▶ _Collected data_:
----

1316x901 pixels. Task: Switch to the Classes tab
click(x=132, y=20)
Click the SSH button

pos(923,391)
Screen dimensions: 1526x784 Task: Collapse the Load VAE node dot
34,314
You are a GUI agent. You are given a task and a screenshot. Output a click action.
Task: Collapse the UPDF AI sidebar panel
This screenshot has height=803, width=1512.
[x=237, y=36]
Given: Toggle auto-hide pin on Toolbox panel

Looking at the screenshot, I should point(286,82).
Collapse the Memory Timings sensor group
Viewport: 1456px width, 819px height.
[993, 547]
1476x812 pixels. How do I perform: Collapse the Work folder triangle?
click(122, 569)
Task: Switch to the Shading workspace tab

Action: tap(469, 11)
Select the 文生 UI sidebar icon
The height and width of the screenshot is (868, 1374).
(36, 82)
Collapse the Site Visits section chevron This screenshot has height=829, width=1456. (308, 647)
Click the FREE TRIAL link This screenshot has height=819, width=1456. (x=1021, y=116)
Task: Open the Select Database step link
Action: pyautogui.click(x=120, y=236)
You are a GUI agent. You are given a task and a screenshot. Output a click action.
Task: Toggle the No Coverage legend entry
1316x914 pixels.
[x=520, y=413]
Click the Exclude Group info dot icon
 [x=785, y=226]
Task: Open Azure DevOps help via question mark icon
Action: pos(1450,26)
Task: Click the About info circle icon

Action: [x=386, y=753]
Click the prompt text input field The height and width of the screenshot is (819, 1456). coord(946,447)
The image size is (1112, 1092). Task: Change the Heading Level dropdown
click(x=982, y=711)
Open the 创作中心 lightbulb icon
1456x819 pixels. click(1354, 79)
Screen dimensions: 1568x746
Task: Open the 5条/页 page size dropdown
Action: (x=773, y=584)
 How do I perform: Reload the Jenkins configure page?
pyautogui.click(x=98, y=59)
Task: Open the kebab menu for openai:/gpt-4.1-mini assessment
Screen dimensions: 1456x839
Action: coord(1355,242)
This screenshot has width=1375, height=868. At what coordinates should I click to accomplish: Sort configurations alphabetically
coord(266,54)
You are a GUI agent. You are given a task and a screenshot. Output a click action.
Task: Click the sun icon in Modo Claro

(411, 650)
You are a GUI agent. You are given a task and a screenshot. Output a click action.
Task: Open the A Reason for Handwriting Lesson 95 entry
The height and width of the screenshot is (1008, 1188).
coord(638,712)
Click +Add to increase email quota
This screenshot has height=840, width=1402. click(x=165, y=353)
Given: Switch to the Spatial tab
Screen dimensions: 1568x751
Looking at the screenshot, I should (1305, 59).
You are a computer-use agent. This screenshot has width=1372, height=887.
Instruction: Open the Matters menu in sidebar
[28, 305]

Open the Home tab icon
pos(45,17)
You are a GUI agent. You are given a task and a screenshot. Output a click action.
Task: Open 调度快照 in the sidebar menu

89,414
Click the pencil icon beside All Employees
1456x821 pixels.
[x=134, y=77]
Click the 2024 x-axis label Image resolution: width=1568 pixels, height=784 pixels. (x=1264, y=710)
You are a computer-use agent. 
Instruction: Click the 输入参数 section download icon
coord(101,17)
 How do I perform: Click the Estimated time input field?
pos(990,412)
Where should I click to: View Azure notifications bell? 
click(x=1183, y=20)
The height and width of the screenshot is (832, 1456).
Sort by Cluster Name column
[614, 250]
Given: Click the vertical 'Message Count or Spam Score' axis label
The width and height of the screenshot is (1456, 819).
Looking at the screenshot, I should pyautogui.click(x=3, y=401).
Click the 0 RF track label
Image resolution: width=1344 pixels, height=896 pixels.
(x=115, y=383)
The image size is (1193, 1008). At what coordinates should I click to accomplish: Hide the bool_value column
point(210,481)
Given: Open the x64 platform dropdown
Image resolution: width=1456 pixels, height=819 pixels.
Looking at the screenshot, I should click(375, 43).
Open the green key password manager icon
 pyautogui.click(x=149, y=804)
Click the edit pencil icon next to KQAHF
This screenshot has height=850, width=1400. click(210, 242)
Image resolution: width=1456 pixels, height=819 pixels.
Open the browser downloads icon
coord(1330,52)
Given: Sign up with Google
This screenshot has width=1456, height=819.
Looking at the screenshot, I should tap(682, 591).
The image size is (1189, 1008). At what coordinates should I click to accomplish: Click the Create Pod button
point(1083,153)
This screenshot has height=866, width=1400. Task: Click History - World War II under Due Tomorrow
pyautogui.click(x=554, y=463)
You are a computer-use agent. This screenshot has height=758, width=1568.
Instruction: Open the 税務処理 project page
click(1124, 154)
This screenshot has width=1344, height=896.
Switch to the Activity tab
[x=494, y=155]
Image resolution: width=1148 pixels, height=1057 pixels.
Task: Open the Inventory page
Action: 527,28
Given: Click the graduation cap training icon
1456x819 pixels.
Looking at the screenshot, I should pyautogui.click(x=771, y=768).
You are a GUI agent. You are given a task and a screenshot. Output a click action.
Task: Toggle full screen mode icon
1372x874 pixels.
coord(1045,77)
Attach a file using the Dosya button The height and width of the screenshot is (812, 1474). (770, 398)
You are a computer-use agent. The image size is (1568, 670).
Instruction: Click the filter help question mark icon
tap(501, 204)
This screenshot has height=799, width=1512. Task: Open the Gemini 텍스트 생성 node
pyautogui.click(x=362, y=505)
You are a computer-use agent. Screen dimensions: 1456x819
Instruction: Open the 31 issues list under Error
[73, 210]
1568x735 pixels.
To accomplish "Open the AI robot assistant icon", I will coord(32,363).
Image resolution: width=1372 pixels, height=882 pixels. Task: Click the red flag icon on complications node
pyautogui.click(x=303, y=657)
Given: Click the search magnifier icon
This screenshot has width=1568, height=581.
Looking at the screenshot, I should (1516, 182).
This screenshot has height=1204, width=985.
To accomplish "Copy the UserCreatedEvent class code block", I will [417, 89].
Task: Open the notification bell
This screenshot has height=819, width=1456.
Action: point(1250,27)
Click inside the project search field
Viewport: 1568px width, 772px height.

----

▶ _Task_: Set every record down again exactly as written.

▶ _Worked solution_:
1316x901 pixels. Task: Switch to the Classes tab
click(x=132, y=20)
Click the SSH button

pos(923,391)
Screen dimensions: 1526x784 Task: Collapse the Load VAE node dot
34,314
You are a GUI agent. You are given a task and a screenshot. Output a click action.
Task: Collapse the UPDF AI sidebar panel
This screenshot has height=803, width=1512.
[x=237, y=36]
Given: Toggle auto-hide pin on Toolbox panel

Looking at the screenshot, I should point(286,82).
Collapse the Memory Timings sensor group
Viewport: 1456px width, 819px height.
[993, 547]
1476x812 pixels. How do I perform: Collapse the Work folder triangle?
click(122, 569)
Task: Switch to the Shading workspace tab

Action: tap(469, 11)
Select the 文生 UI sidebar icon
The height and width of the screenshot is (868, 1374).
(36, 82)
Collapse the Site Visits section chevron This screenshot has height=829, width=1456. (308, 647)
Click the FREE TRIAL link This screenshot has height=819, width=1456. (x=1021, y=116)
Task: Open the Select Database step link
Action: pyautogui.click(x=120, y=236)
You are a GUI agent. You are given a task and a screenshot. Output a click action.
Task: Toggle the No Coverage legend entry
1316x914 pixels.
[x=520, y=413]
Click the Exclude Group info dot icon
 [x=785, y=226]
Task: Open Azure DevOps help via question mark icon
Action: pos(1450,26)
Task: Click the About info circle icon

Action: [x=386, y=753]
Click the prompt text input field The height and width of the screenshot is (819, 1456). coord(946,447)
The image size is (1112, 1092). Task: Change the Heading Level dropdown
click(x=982, y=711)
Open the 创作中心 lightbulb icon
1456x819 pixels. click(1354, 79)
Screen dimensions: 1568x746
Task: Open the 5条/页 page size dropdown
Action: (x=773, y=584)
 How do I perform: Reload the Jenkins configure page?
pyautogui.click(x=98, y=59)
Task: Open the kebab menu for openai:/gpt-4.1-mini assessment
Screen dimensions: 1456x839
Action: coord(1355,242)
This screenshot has width=1375, height=868. At what coordinates should I click to accomplish: Sort configurations alphabetically
coord(266,54)
You are a GUI agent. You are given a task and a screenshot. Output a click action.
Task: Click the sun icon in Modo Claro

(411, 650)
You are a GUI agent. You are given a task and a screenshot. Output a click action.
Task: Open the A Reason for Handwriting Lesson 95 entry
The height and width of the screenshot is (1008, 1188).
coord(638,712)
Click +Add to increase email quota
This screenshot has height=840, width=1402. click(x=165, y=353)
Given: Switch to the Spatial tab
Screen dimensions: 1568x751
Looking at the screenshot, I should (1305, 59).
You are a computer-use agent. This screenshot has width=1372, height=887.
Instruction: Open the Matters menu in sidebar
[28, 305]

Open the Home tab icon
pos(45,17)
You are a GUI agent. You are given a task and a screenshot. Output a click action.
Task: Open 调度快照 in the sidebar menu

89,414
Click the pencil icon beside All Employees
1456x821 pixels.
[x=134, y=77]
Click the 2024 x-axis label Image resolution: width=1568 pixels, height=784 pixels. (x=1264, y=710)
You are a computer-use agent. 
Instruction: Click the 输入参数 section download icon
coord(101,17)
 How do I perform: Click the Estimated time input field?
pos(990,412)
Where should I click to: View Azure notifications bell? 
click(x=1183, y=20)
The height and width of the screenshot is (832, 1456).
Sort by Cluster Name column
[614, 250]
Given: Click the vertical 'Message Count or Spam Score' axis label
The width and height of the screenshot is (1456, 819).
Looking at the screenshot, I should pyautogui.click(x=3, y=401).
Click the 0 RF track label
Image resolution: width=1344 pixels, height=896 pixels.
(x=115, y=383)
The image size is (1193, 1008). At what coordinates should I click to accomplish: Hide the bool_value column
point(210,481)
Given: Open the x64 platform dropdown
Image resolution: width=1456 pixels, height=819 pixels.
Looking at the screenshot, I should click(375, 43).
Open the green key password manager icon
 pyautogui.click(x=149, y=804)
Click the edit pencil icon next to KQAHF
This screenshot has height=850, width=1400. click(210, 242)
Image resolution: width=1456 pixels, height=819 pixels.
Open the browser downloads icon
coord(1330,52)
Given: Sign up with Google
This screenshot has width=1456, height=819.
Looking at the screenshot, I should tap(682, 591).
The image size is (1189, 1008). At what coordinates should I click to accomplish: Click the Create Pod button
point(1083,153)
This screenshot has height=866, width=1400. Task: Click History - World War II under Due Tomorrow
pyautogui.click(x=554, y=463)
You are a computer-use agent. This screenshot has height=758, width=1568.
Instruction: Open the 税務処理 project page
click(1124, 154)
This screenshot has width=1344, height=896.
Switch to the Activity tab
[x=494, y=155]
Image resolution: width=1148 pixels, height=1057 pixels.
Task: Open the Inventory page
Action: 527,28
Given: Click the graduation cap training icon
1456x819 pixels.
Looking at the screenshot, I should pyautogui.click(x=771, y=768).
You are a GUI agent. You are given a task and a screenshot. Output a click action.
Task: Toggle full screen mode icon
1372x874 pixels.
coord(1045,77)
Attach a file using the Dosya button The height and width of the screenshot is (812, 1474). (770, 398)
You are a computer-use agent. The image size is (1568, 670).
Instruction: Click the filter help question mark icon
tap(501, 204)
This screenshot has height=799, width=1512. Task: Open the Gemini 텍스트 생성 node
pyautogui.click(x=362, y=505)
You are a computer-use agent. Screen dimensions: 1456x819
Instruction: Open the 31 issues list under Error
[73, 210]
1568x735 pixels.
To accomplish "Open the AI robot assistant icon", I will coord(32,363).
Image resolution: width=1372 pixels, height=882 pixels. Task: Click the red flag icon on complications node
pyautogui.click(x=303, y=657)
Given: Click the search magnifier icon
This screenshot has width=1568, height=581.
Looking at the screenshot, I should (1516, 182).
This screenshot has height=1204, width=985.
To accomplish "Copy the UserCreatedEvent class code block", I will [417, 89].
Task: Open the notification bell
This screenshot has height=819, width=1456.
Action: point(1250,27)
Click inside the project search field
Viewport: 1568px width, 772px height.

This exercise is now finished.